» **Exercise goal**
Please write out exactly the lines from the one with "How do I perform: Click" through the end of the data below, both ends included, and omit any pictures.

» **Records**
+++++

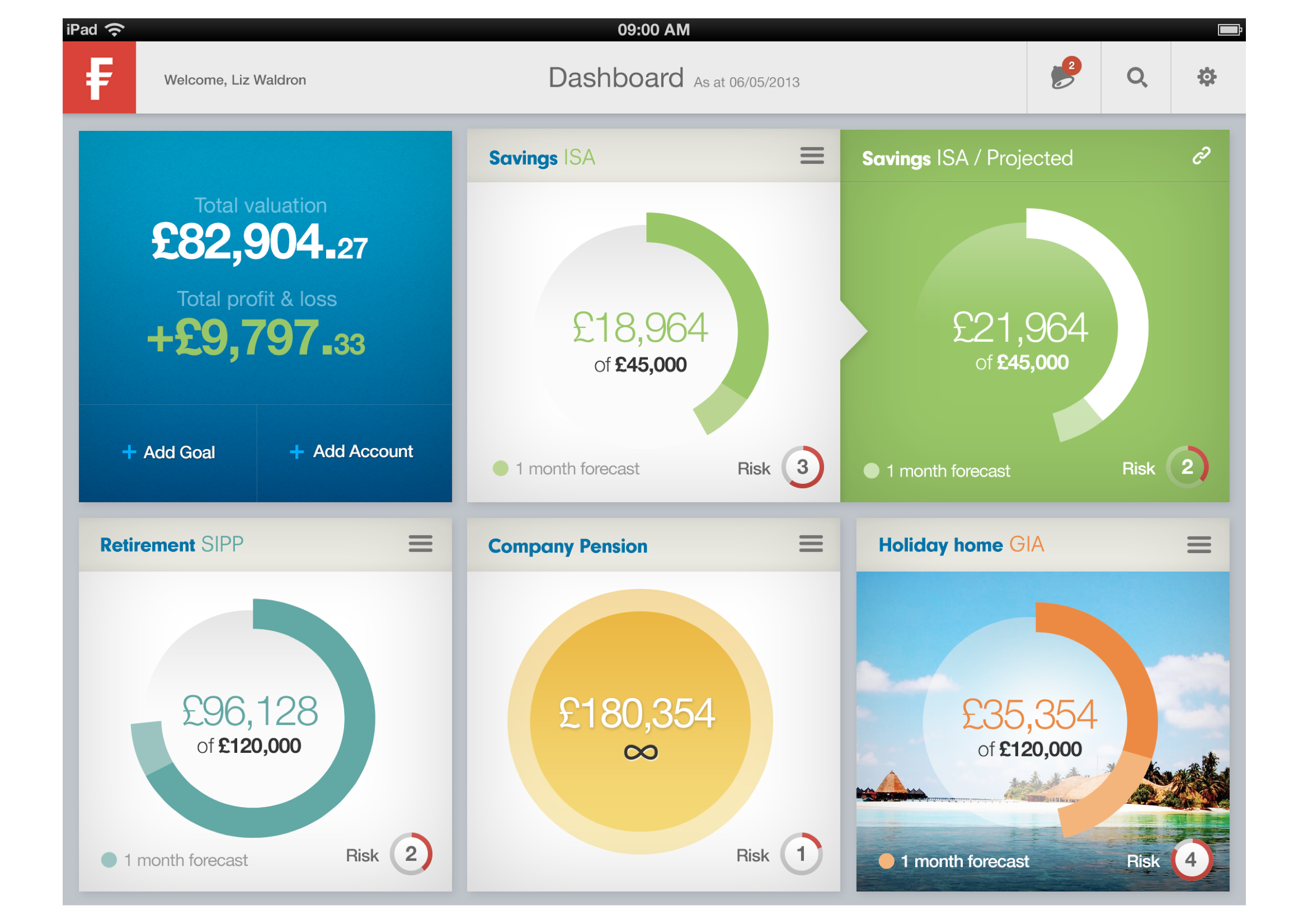
Task: Open the Retirement SIPP hamburger menu
Action: pyautogui.click(x=421, y=544)
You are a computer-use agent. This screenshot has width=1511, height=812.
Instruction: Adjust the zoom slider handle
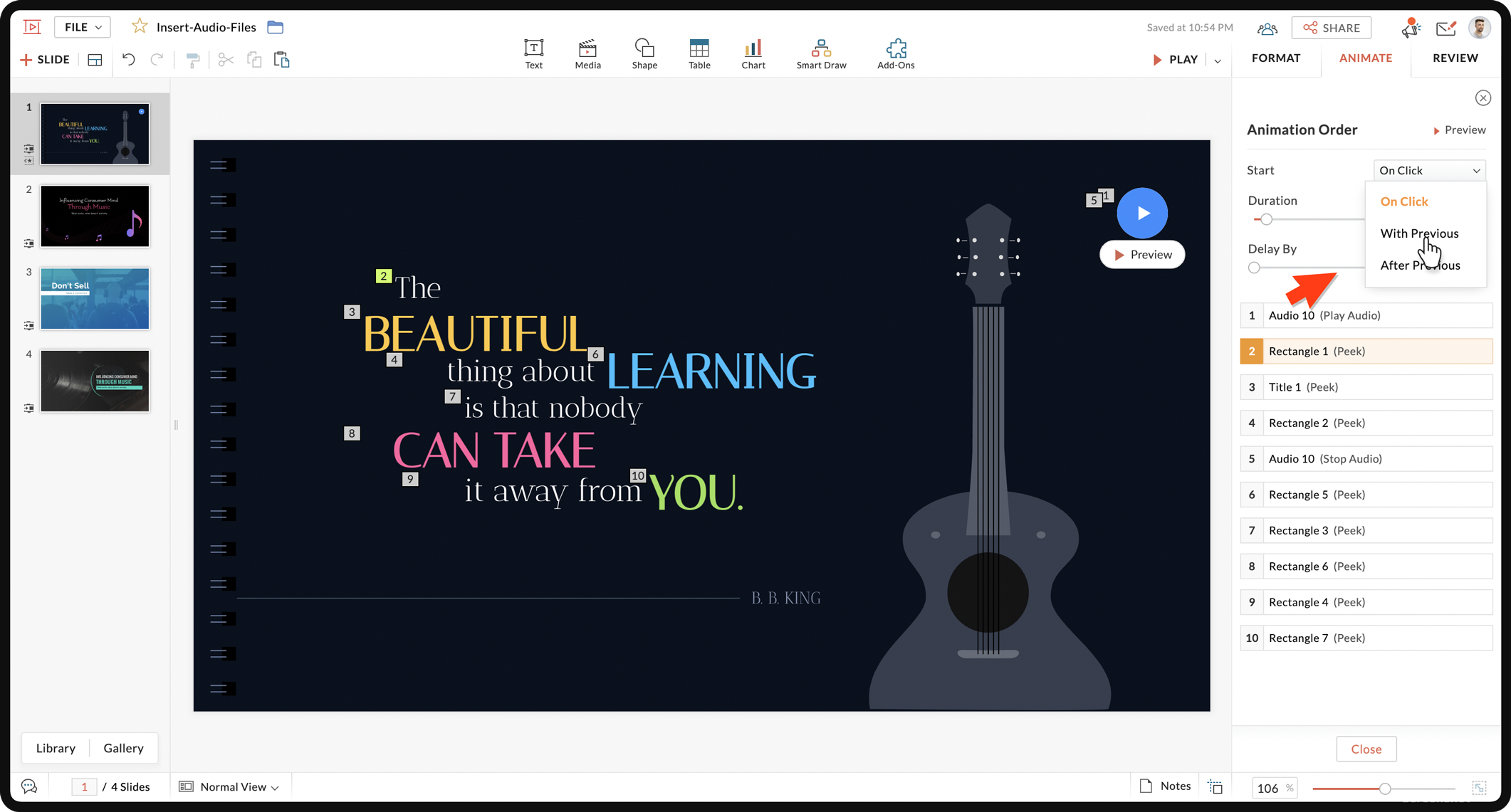(1384, 788)
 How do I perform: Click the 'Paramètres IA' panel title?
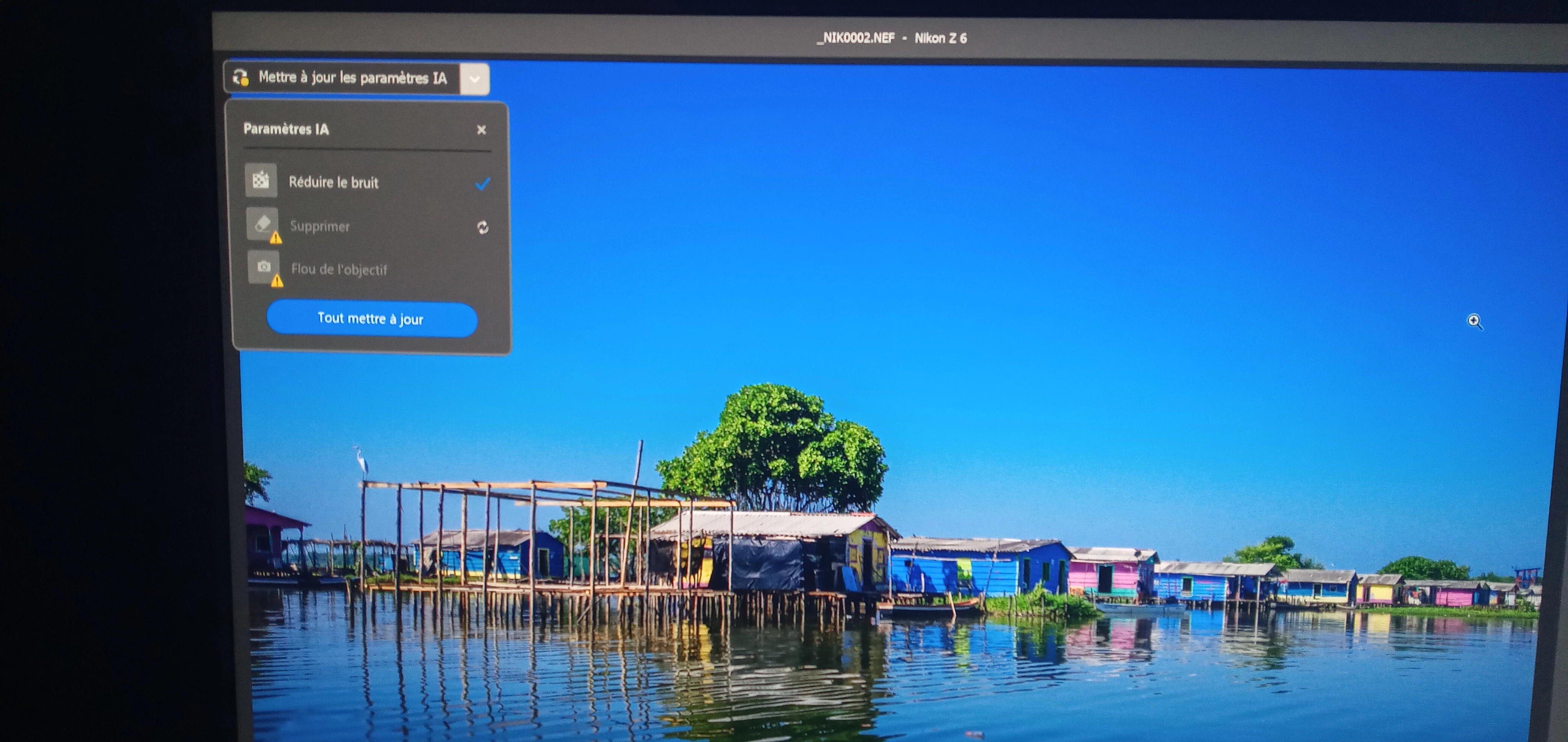285,129
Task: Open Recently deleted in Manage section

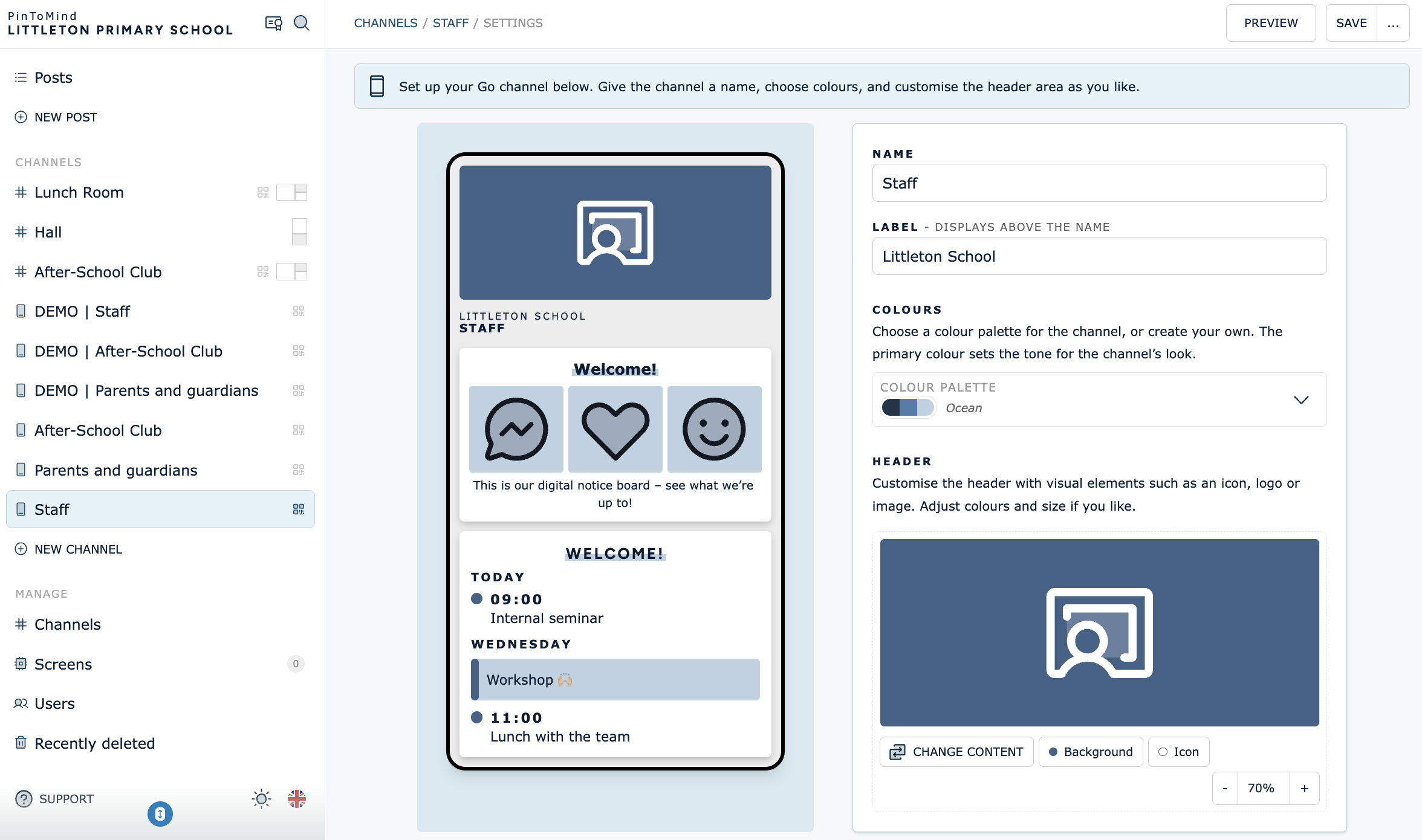Action: click(94, 743)
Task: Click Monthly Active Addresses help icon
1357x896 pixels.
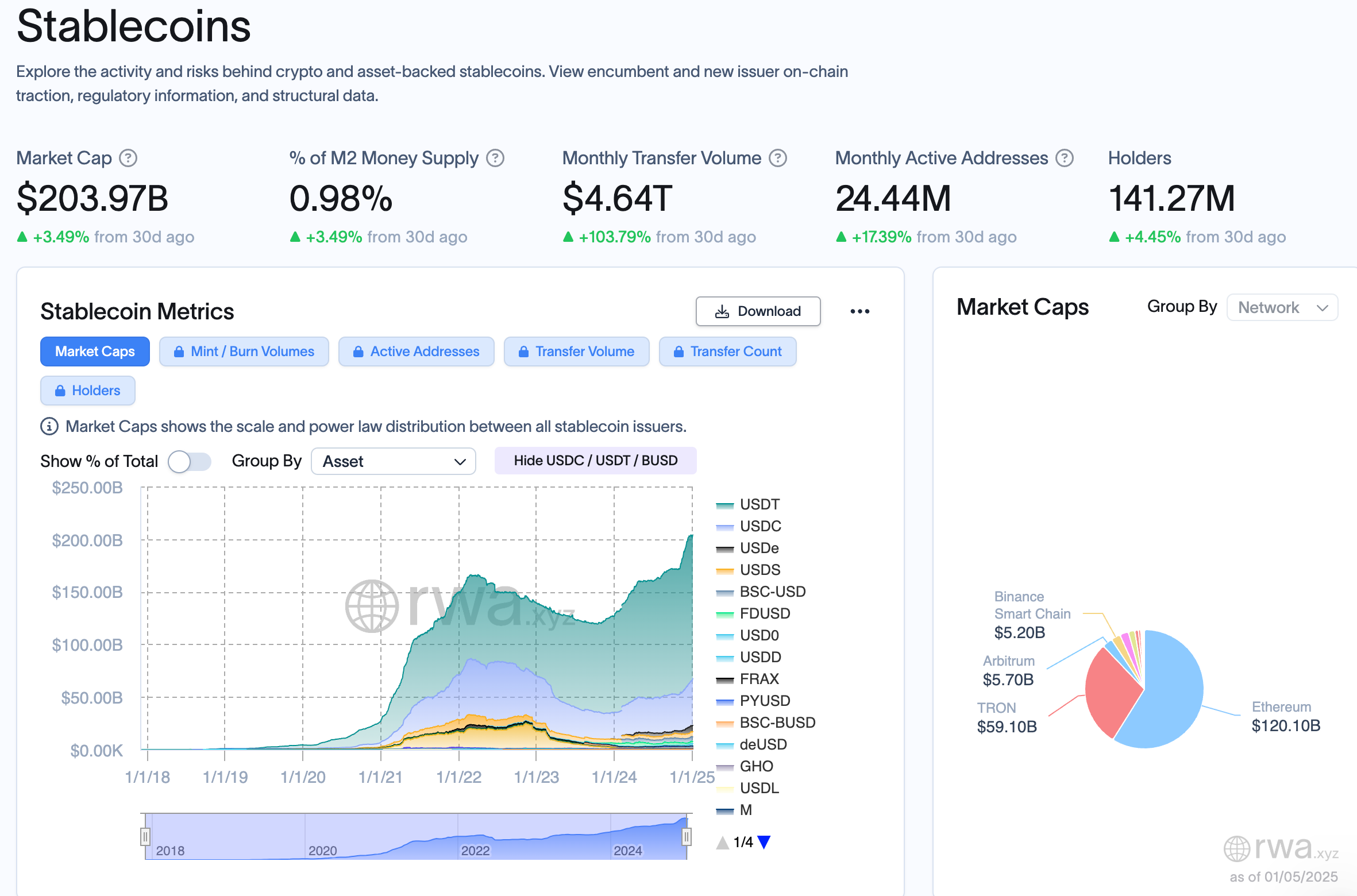Action: coord(1064,158)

+++++

» **Exercise solution**
 How do I perform: Click the 'Paramètres IA' panel title?
285,129
Task: Open Recently deleted in Manage section

Action: click(94, 743)
Task: Click Monthly Active Addresses help icon
1357x896 pixels.
Action: coord(1064,158)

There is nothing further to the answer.